Terkait kepala organisasi perangkat daerah (OPD) di lingkungan Pemprov Banten yang ikut mendaftar, Ino yang saat ini menjabat Pj Sekda Banten sangat mengapresiasinya. Menurutnya, di tengah tanggung jawabnya memimpin OPD, sejumlah pejabat Pemprov telah terpanggil untuk mengabdikan dirinya sebagai bakal calon pejabat eselon I di Pemprov Banten. “Saya kira tidak akan mengganggu kinerja OPD, sampai sekarang juga jalan saja kegiatan, tidak ada hambatan,” tuturnya.

“Saya juga yakin kepala OPD yang ikut lelang jabatan sekda, telah menyiapkan diri dan mengatur pembagian tugas kapan memimpin OPD dan kapan fokus dengan proses seleksi. Sekarang kan banyak alat atau media untuk komunikasi, jadi tidak akan terganggu kinerja OPD. Tapi, kita lihat nanti keputusan pansel terkait pendaftar yang lolos seleksi administrasi,” tambah Ino.

Berdasarkan data sekretariat pansel, enam pejabat internal Pemprov yang telah mendaftar ialah Kepala Badan Perencanaan Pembangunan Daerah (Bappeda) Muhtarom, Kepala Dinas Perindustrian dan Perdagangan (Disperindag) Babar Suharso, Kepala Dinas Lingkungan Hidup dan Kehutanan (DLHK) M Husni Hasan, Kepala Dinas Energi dan Sumber Daya Mineral (DESDM) Eko Palmadi, dan Kepala Dinas Komunikasi Informasi Statistik dan Persandian (Diskominfotiksan) Komari, serta Sekretaris KPU Banten Septo Kalnadi.

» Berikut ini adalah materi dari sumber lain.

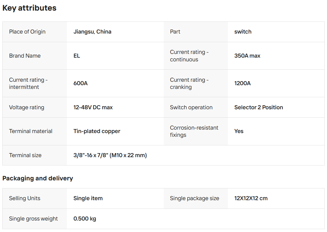Screen dimensions: 327x232
Task: Select the 0.500 kg weight value
Action: 85,219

Sementara dari luar Pemprov selain Al Muktabar, yaitu Rakhmansyah (Kepala Disnaker Kota Tangerang), Harry Mulya Zein (mantan sekda Kota Tangerang/Kepala Sekretariat Komisi Aparatur Sipil Negara/KASN), Rismunandar (pejabat Kemenko Maritim), dan Lili Romli (Peneliti Lembaga Ilmu Pengetahuan Indonesia).

Sebelumnya, Kepala Badan Kepegawaian Daerah (BKD) Banten Komarudin mengatakan, penelitian administrasi berkas para pendaftar dilakukan pansel pada 3 Januari 2019 dan hasilnya diumumkan pada 4 Januari 2019. Setelah seleksi administrasi, tahapan selanjutnya penelusuran rekam jejak jabatan, integritas, dan moralitas. Selanjutnya, seleksi kompetensi, penulisan makalah terkait kompetensi bidang, tes kesehatan jasmani dan rohani, terakhir presentasi dan wawancara akhir. “Tahapan seleksi akan berakhir pada 15 Februari 2019,” ujar Komarudin.

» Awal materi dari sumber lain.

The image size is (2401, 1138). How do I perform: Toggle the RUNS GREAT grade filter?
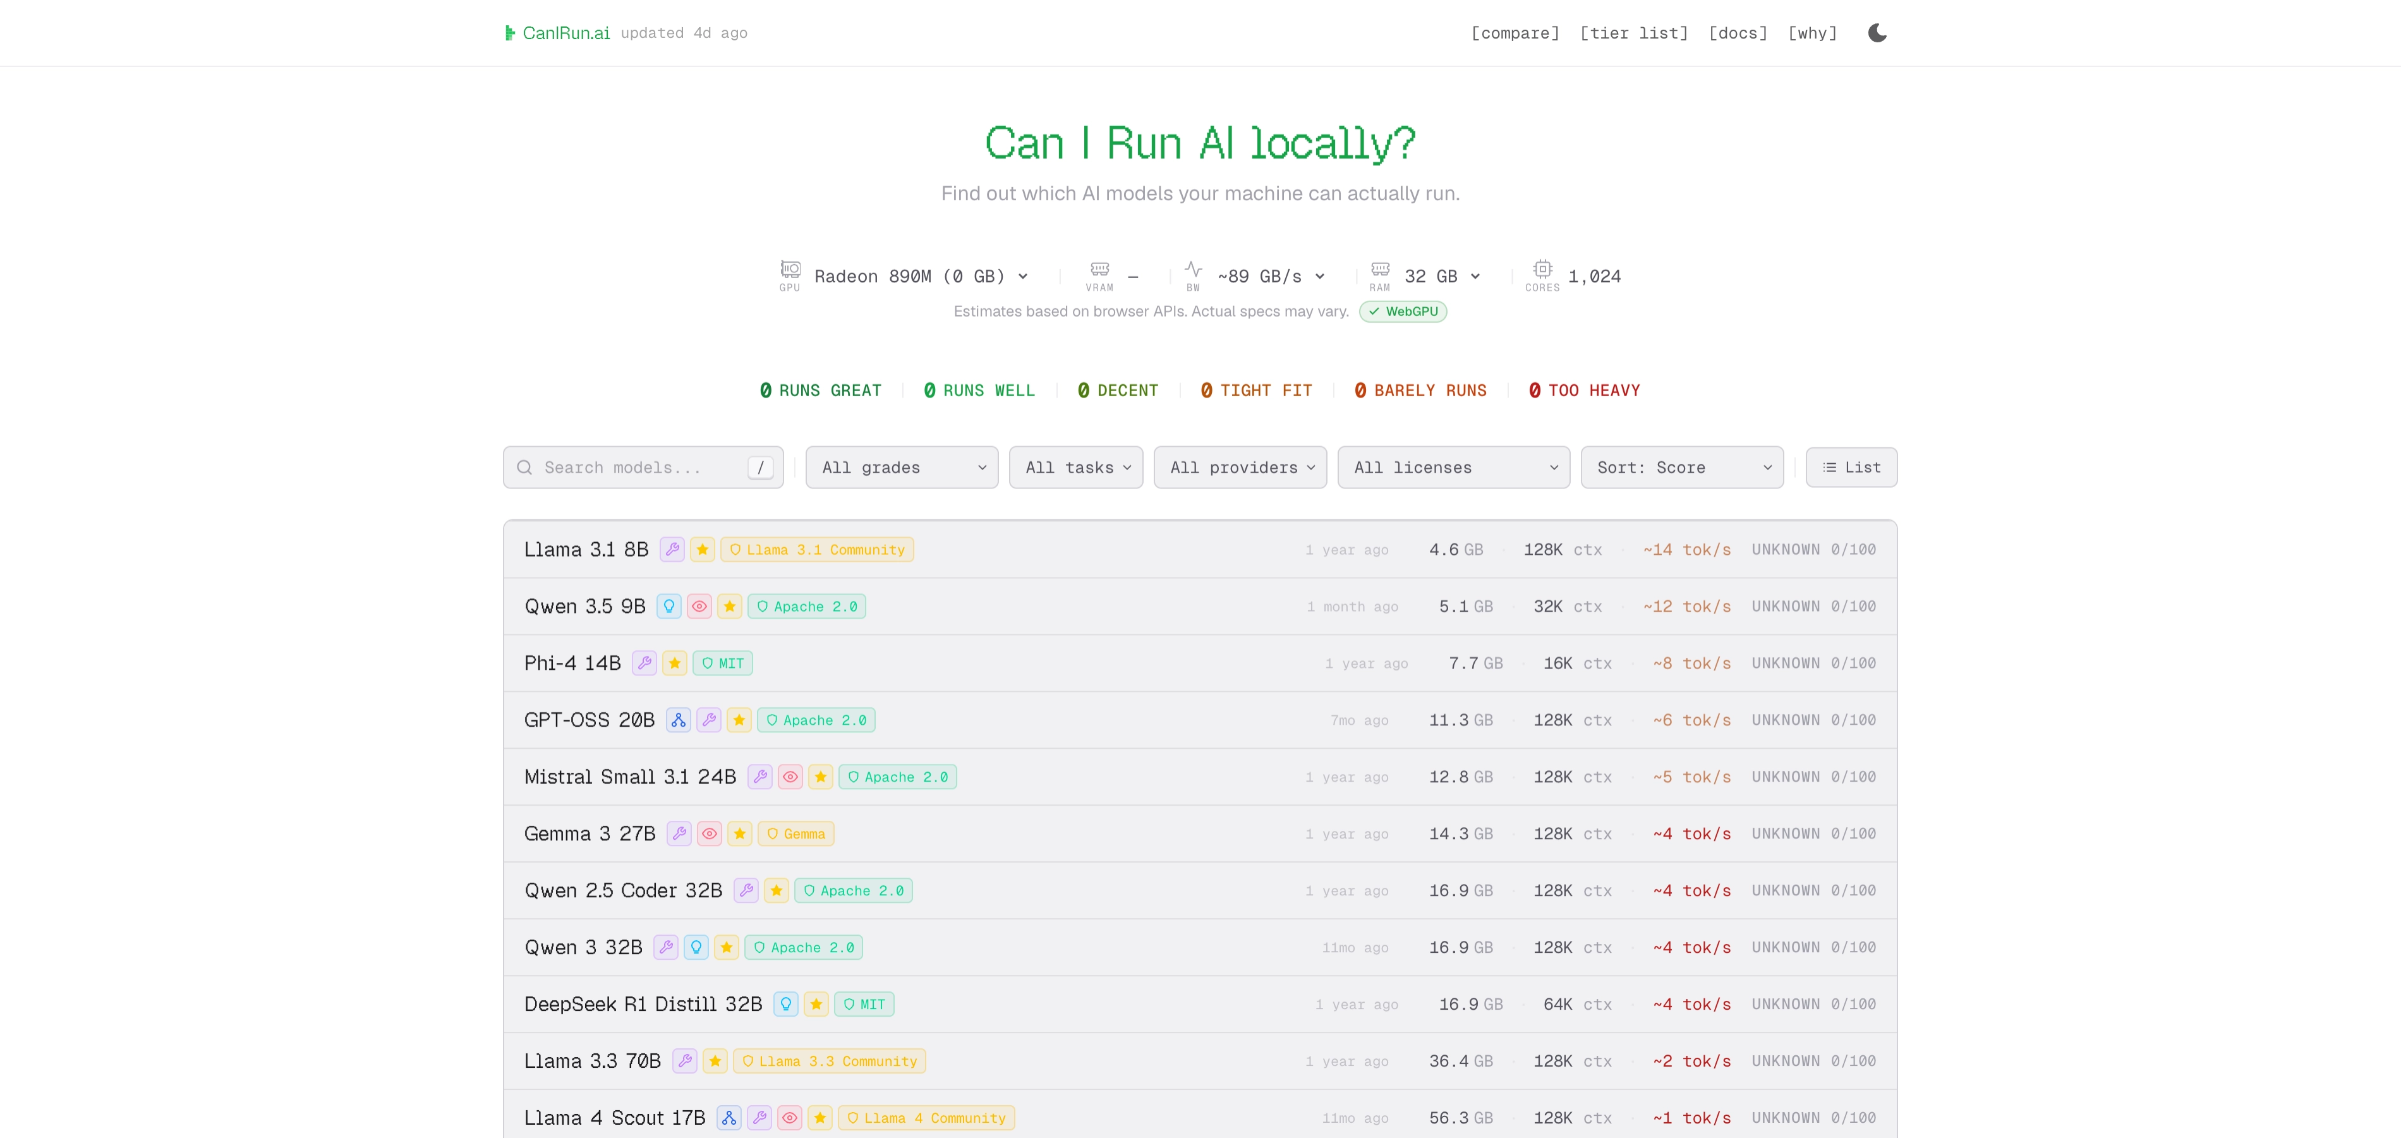(x=820, y=391)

Diketahui, pansel lelang jabatan sekda Banten telah melakukan rapat penetapan jadwal dan tahapan seleksi di ruang rapat sekda Banten pada 4 Desember lalu. Adapun tahapan seleksi dimulai 10 Desember 2018 hingga 15 Februari 2019. Pansel terdiri atas lima orang, dipimpin oleh Kepala Lembaga Administrasi Negara (LAN) Adi Suryanto sebagai ketua pansel. Adapun anggota pansel, yaitu Didik Suprayitno (Staf Ahli Mendagri), Aris Windiyanto (Deputi Bidang Mutasi Kepegawaian Badan Kepegawaian Negara), Hendro Witjaksono (Staf Ahli Menteri PAN-RB), dan Hamdan (Rektor Unsera).

Sebelumnya, Kepala Ombudsman RI Perwakilan Banten Bambang P Sumo mengungkapkan, sekda adalah jabatan yang sangat strategis karena menjadi tangan kanan gubernur Banten. Siapa pun dia harus punya karisma, mumpuni atau punya kompetensi di bidang perencanaan program dan anggaran.

“Menjadi sekda Banten artinya menjadi panglima semua OPD sehingga sosoknya harus menjadi teladan bagi Kepala OPD di Pemprov Banten,” kata Bambang.

Ia memaparkan, tantangan sekda Banten ke depan yang utama adalah membersihkan birokrasi dari praktIk KKN, membangun budaya kerja yang beretos kerja dan berdisiplin. Juga, menyegarkan birokrasi dengan orang-orang muda yang kompeten dan berintegritas. “Di samping itu, prioritas menyejahterakan masyarakat Banten dengan program dan kegiatan down to earth dan bermanfaat. Prioritas pada pelestarian lingkungan baik kehutanan, tambang, perairan, dan perkotaan; infrastruktur; pendidikan; kesehatan; program untuk wilayah dan masyarakat tertinggal, terluar, terdepan, di wilayah perbatasan, dan juga kelompok dan wilayah marginal,” tuturnya.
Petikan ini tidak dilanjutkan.